In the heyday of the dinosaurs, between 100 and 66 million years ago, Antarctica was a very different place. The continent was warm and bursting with vegetation, home to non-avian dinosaurs as well as early birds. While the majority of the newly collected specimens are isolated pieces of bone, many appear to come from prehistoric birds that could help document the major radiation of avian lineages. 

But the fieldwork is not for the timid. First, there’s a lot of gear to lug around: rock hammers, GPS units, thermal underwear, Gore-Tex jackets, and tents on loan from the U.S. Antarctic Program. The equipment has to be packed, readied, and transported to the Antarctica Peninsula, crossing the rough seas of the Drake Passage before arriving at the research areas.
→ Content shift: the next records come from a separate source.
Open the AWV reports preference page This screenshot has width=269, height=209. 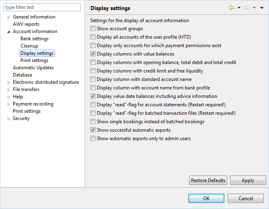[x=26, y=24]
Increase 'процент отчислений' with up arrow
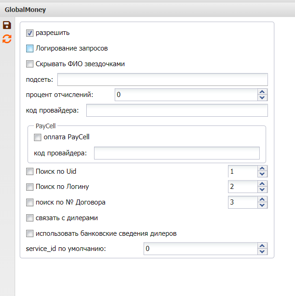This screenshot has width=295, height=296. (x=262, y=92)
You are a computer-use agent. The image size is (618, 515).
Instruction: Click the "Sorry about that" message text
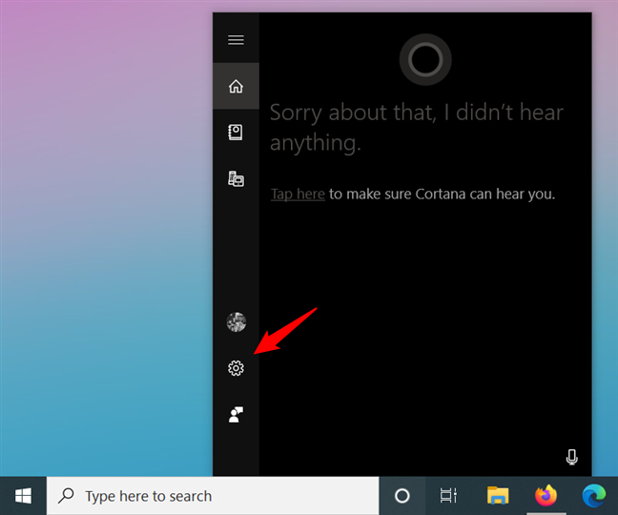pos(417,127)
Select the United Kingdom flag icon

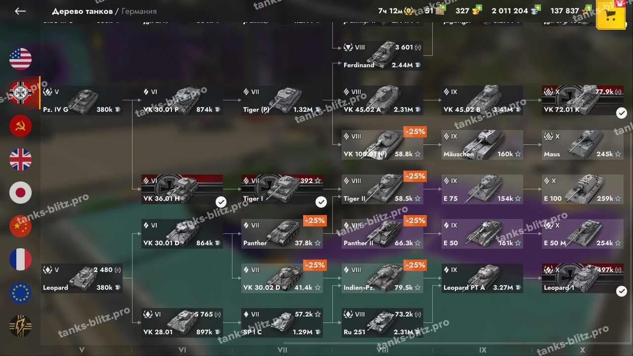[20, 160]

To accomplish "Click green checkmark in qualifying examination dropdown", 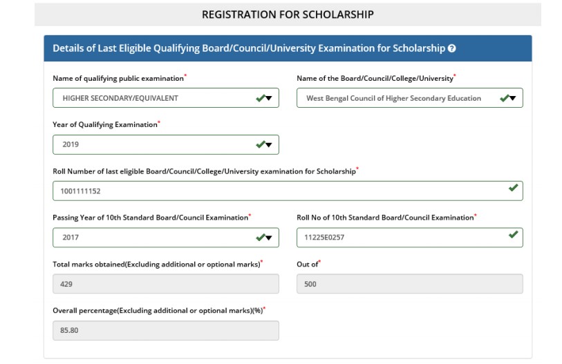I will coord(260,98).
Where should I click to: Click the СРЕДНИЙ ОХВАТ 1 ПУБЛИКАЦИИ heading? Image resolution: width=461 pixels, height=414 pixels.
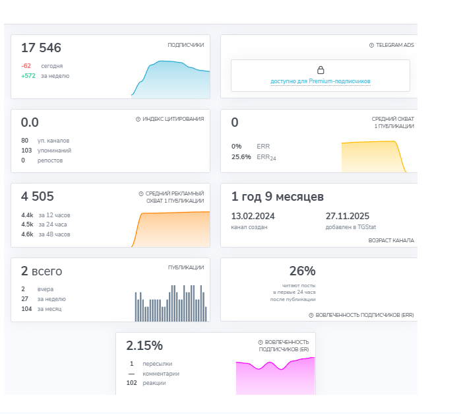click(392, 123)
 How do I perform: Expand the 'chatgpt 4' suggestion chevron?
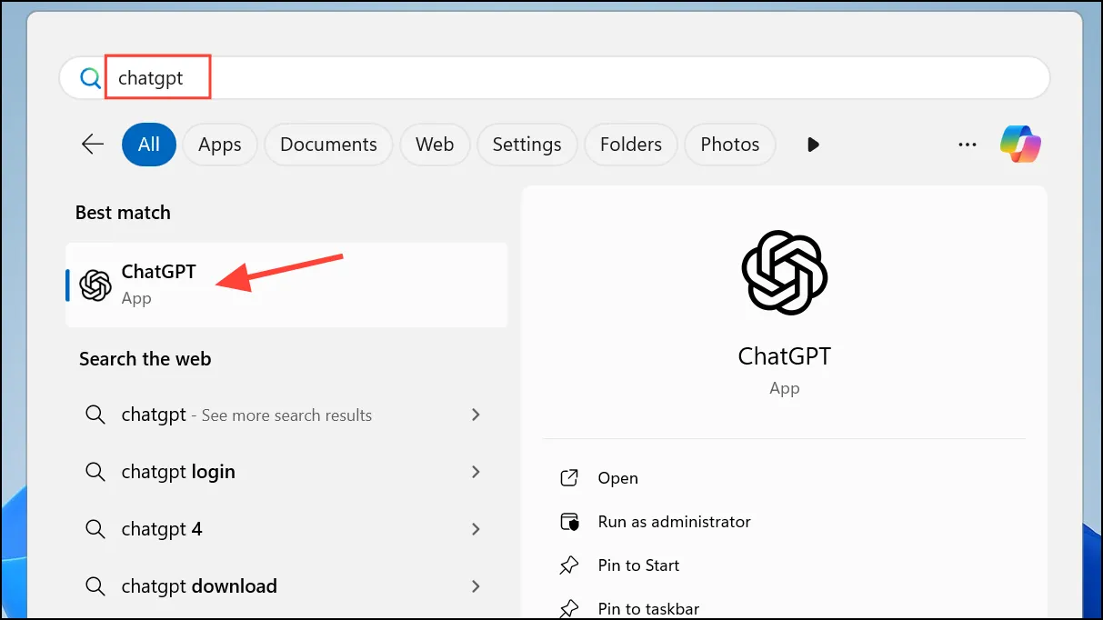point(475,529)

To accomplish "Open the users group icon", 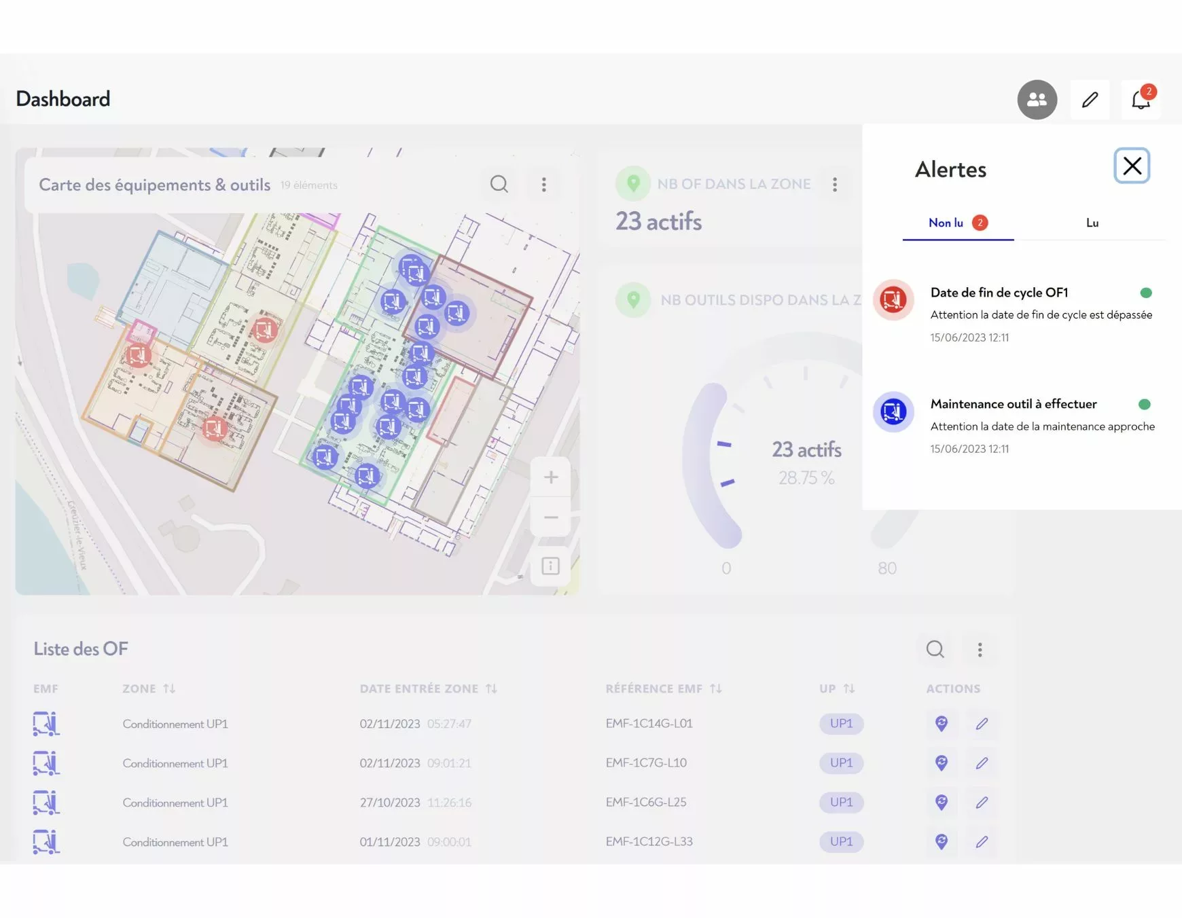I will coord(1037,100).
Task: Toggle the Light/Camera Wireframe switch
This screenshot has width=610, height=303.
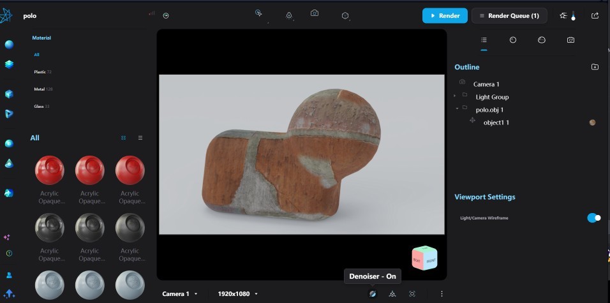Action: 593,218
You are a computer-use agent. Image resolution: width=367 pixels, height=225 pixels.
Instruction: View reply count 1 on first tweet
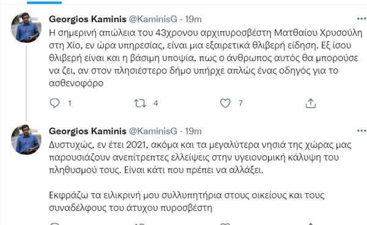70,103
Finding the fossils also requires covering a lot of ground. Over three expeditions to Antarctica, the team has searched the South Shetland Islands, the Naze Peninsula, Vega Island, and more, with the latest search focused on the area around James Ross Island. The most recent voyage took four years of planning, with endless phone calls between researchers, the National Science Foundation, support contractors, and others.

For the group, the rewards are more than worth the huge effort. Each scrap of skeleton widens the view to prehistoric Antarctica a little more. “Next to nothing is known about the land-living, backboned animals that inhabited Antarctica during the Mesozoic Era, or Age of Dinosaurs,” Lamanna says. That means every fragment and bone adds a new element to the story of what life on the continent was like before the mass extinction 66 million years ago. “We have great fossils from this year and 2011,” Clarke says. These finds are being closely safeguarded until they’re officially published, but both Clarke and Lamanna are promising some “exciting” conclusions.

One possible outcome is that scientists will finally be able to pin down where and when modern avians got their start. While cautious about this idea, Lamanna notes that the presence of Vegavis and other new finds on the polar shelf might indicate that they first evolved in the southern hemisphere before spreading their wings to conquer new lands. “Could all of the thousands of modern bird species trace their ancestry to Antarctica, a continent that today is a frozen popsicle at the bottom of the planet?” Lamanna says. The most recent fossils from James Ross Island may soon help answer that question.